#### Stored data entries
###

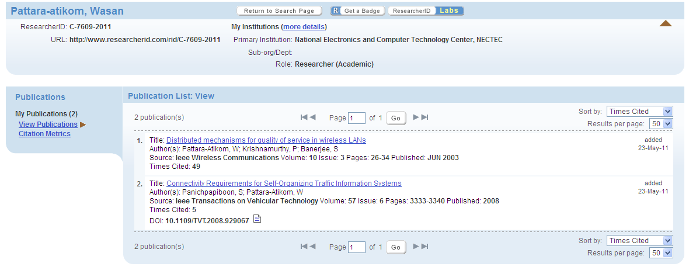Open Citation Metrics in sidebar
The height and width of the screenshot is (270, 689).
[44, 134]
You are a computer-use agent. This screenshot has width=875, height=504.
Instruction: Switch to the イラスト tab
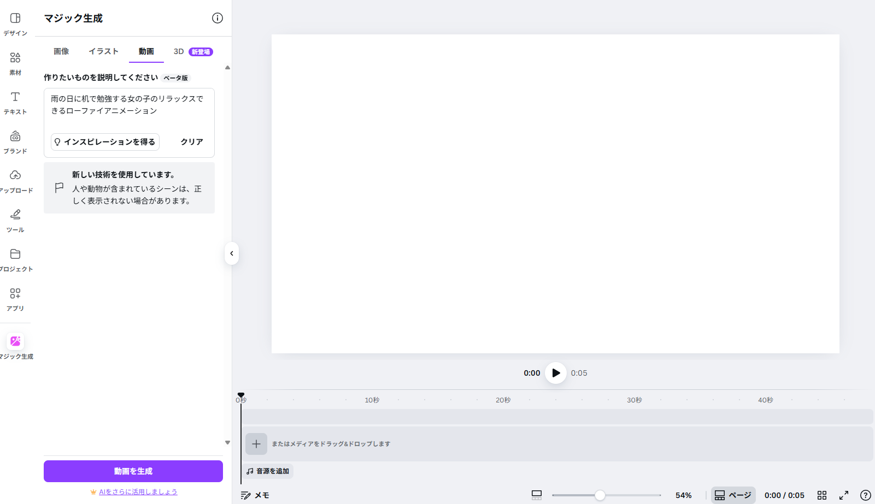tap(103, 51)
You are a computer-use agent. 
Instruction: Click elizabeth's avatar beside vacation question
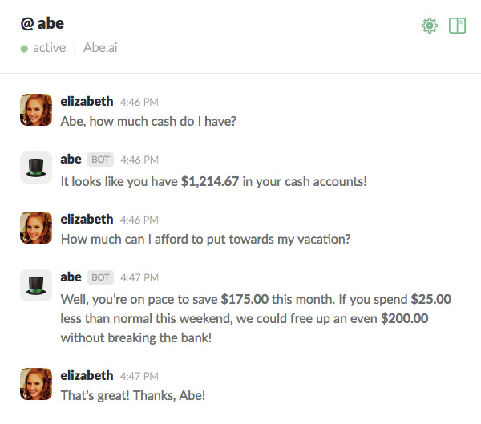(36, 228)
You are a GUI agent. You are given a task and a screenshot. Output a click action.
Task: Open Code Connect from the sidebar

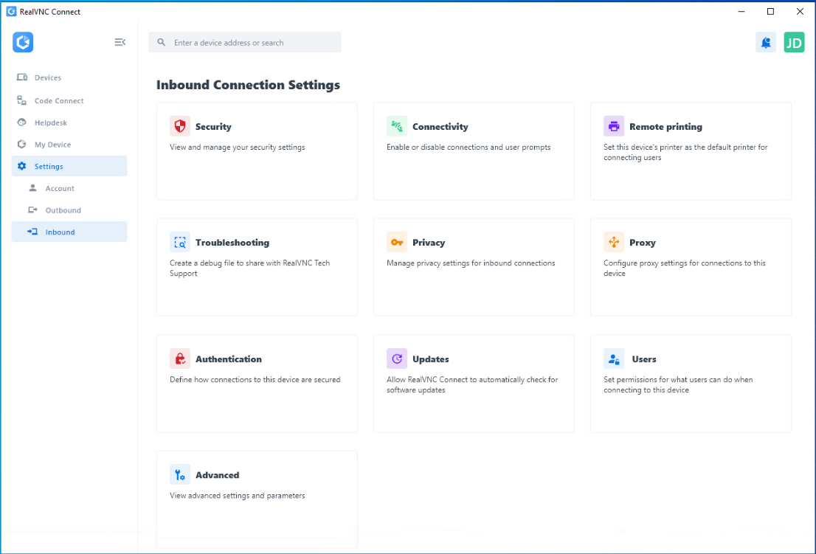pos(59,101)
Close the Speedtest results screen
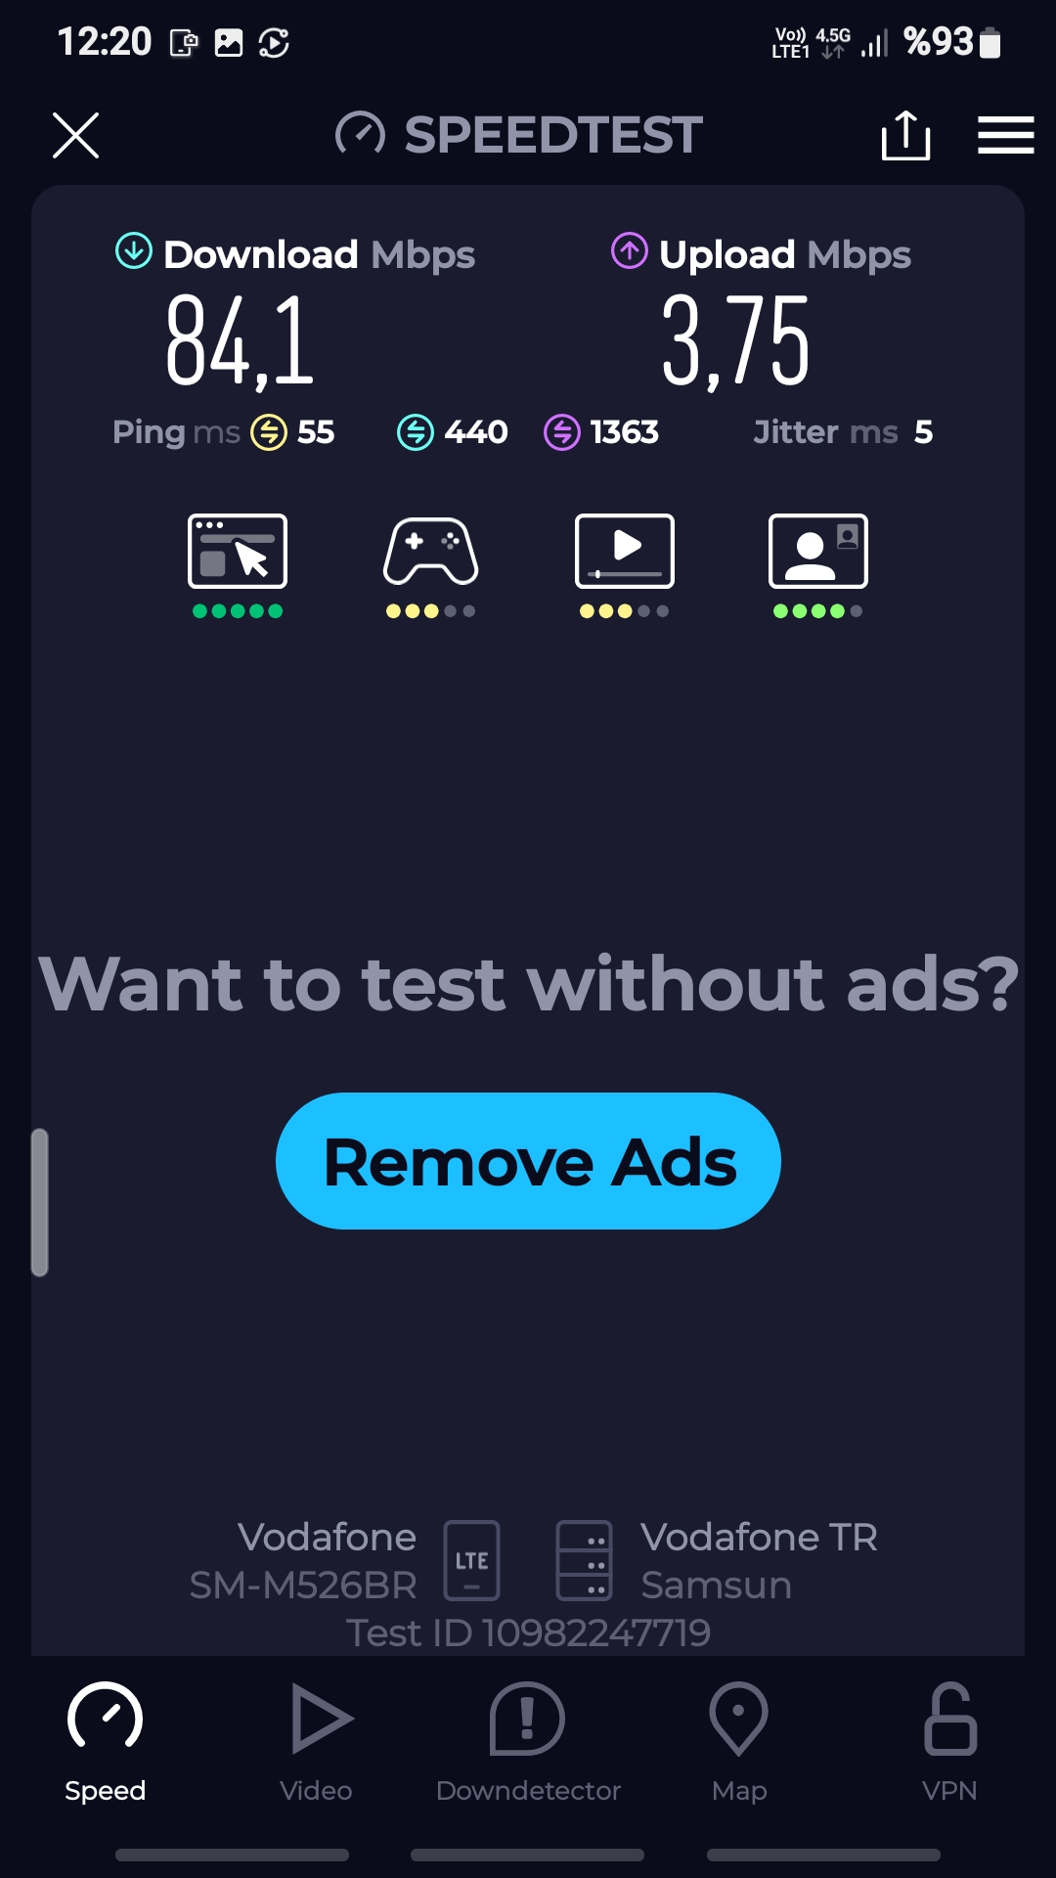 [75, 135]
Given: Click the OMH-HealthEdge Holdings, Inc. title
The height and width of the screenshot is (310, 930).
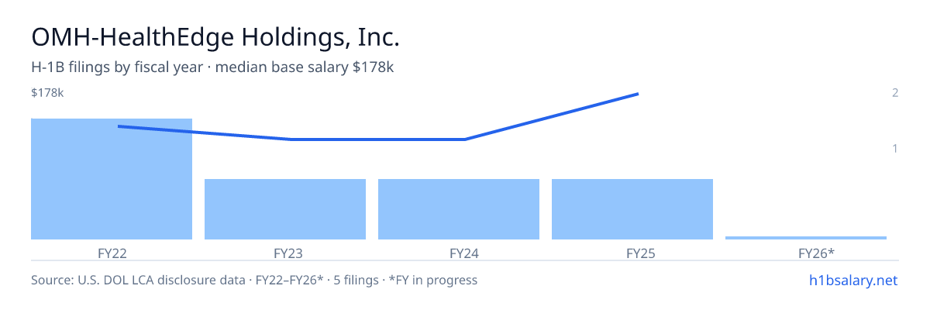Looking at the screenshot, I should coord(215,36).
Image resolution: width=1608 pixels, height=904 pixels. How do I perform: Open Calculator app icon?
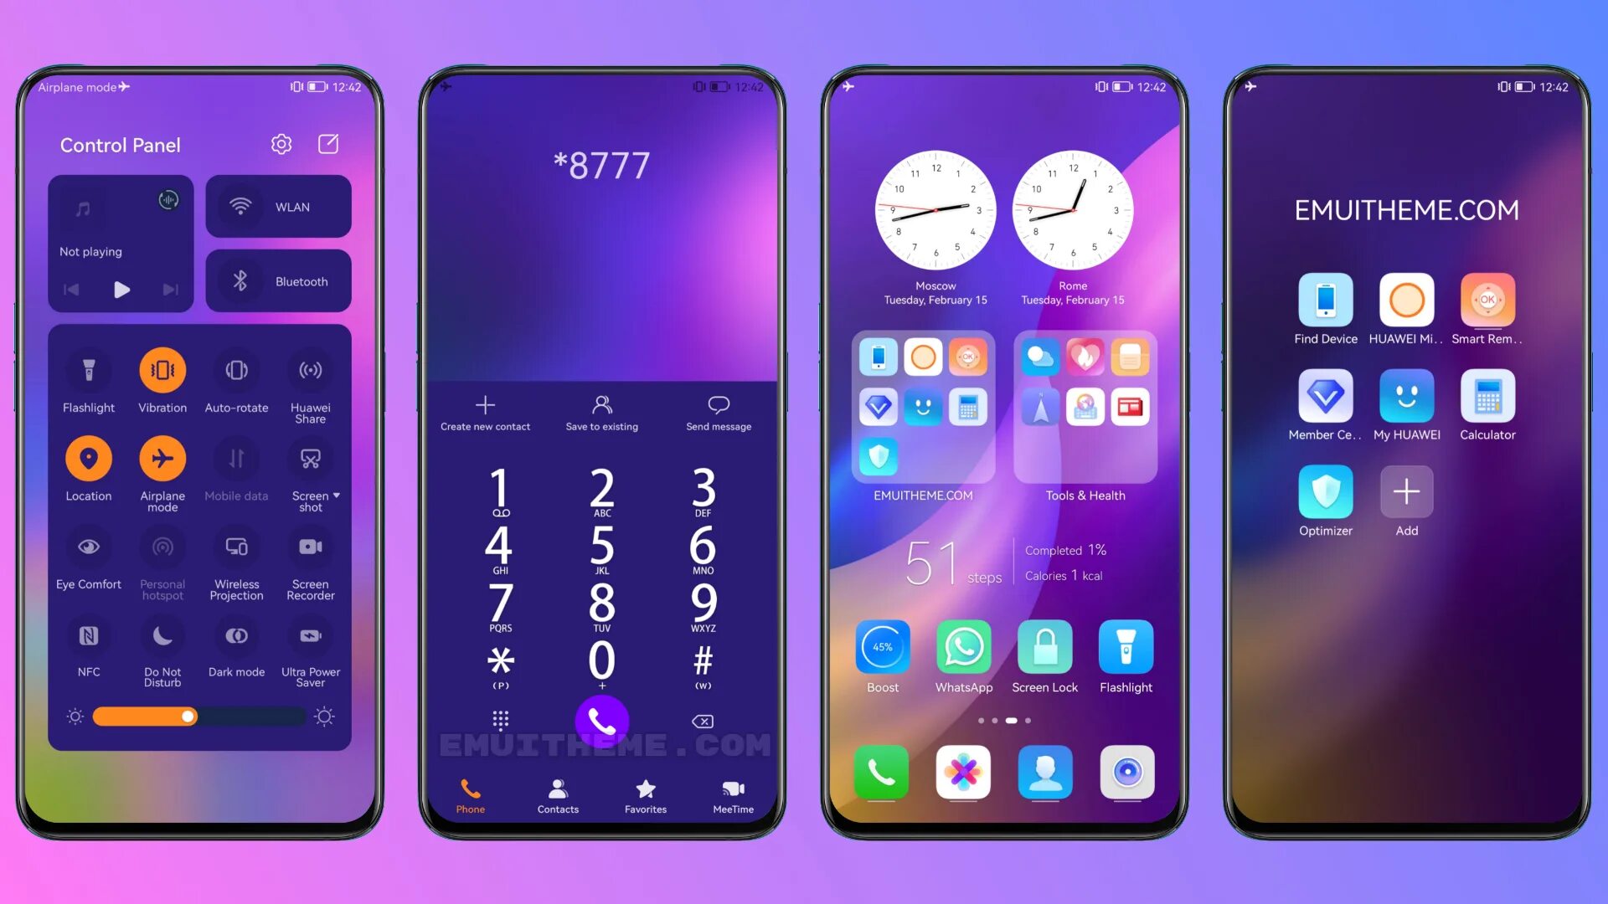(1487, 398)
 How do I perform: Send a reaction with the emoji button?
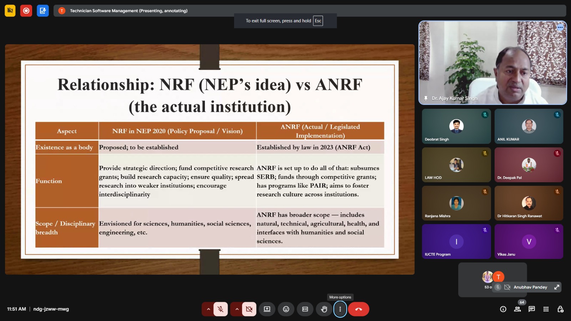(286, 309)
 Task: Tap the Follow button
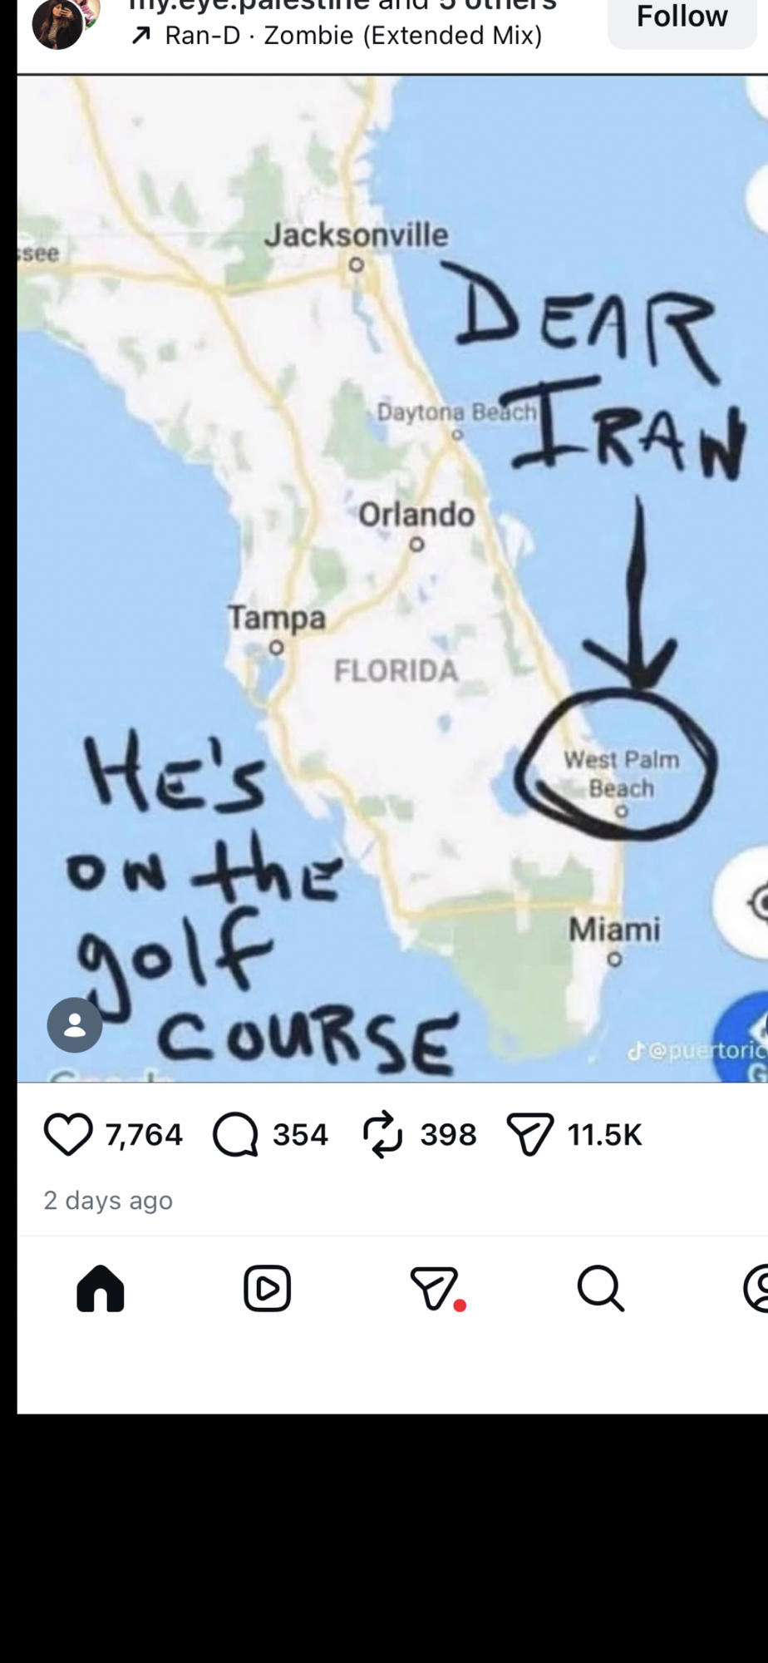pyautogui.click(x=682, y=17)
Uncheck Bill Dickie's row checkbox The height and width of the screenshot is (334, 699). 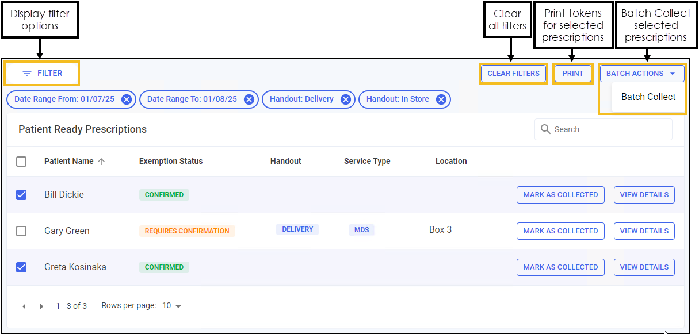[x=21, y=195]
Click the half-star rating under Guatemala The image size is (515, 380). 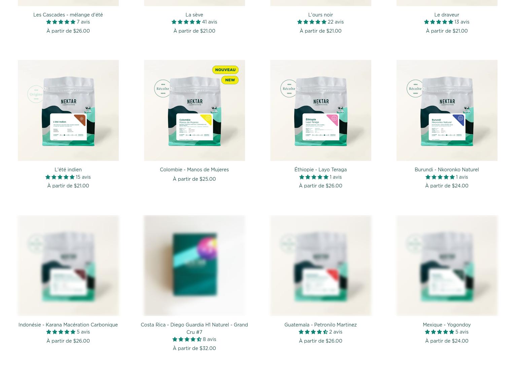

###

#### HOW TO COMPLETE THIS TASK
The answer must consist of every line above that holds the string "agent", copied exactly.

#### RESPONSE TO THE EXERCISE
You are a computer-use agent. This screenshot has width=875, height=504.
You are a computer-use agent. 
You are a GUI agent. You are given a task and a screenshot. Output a click action.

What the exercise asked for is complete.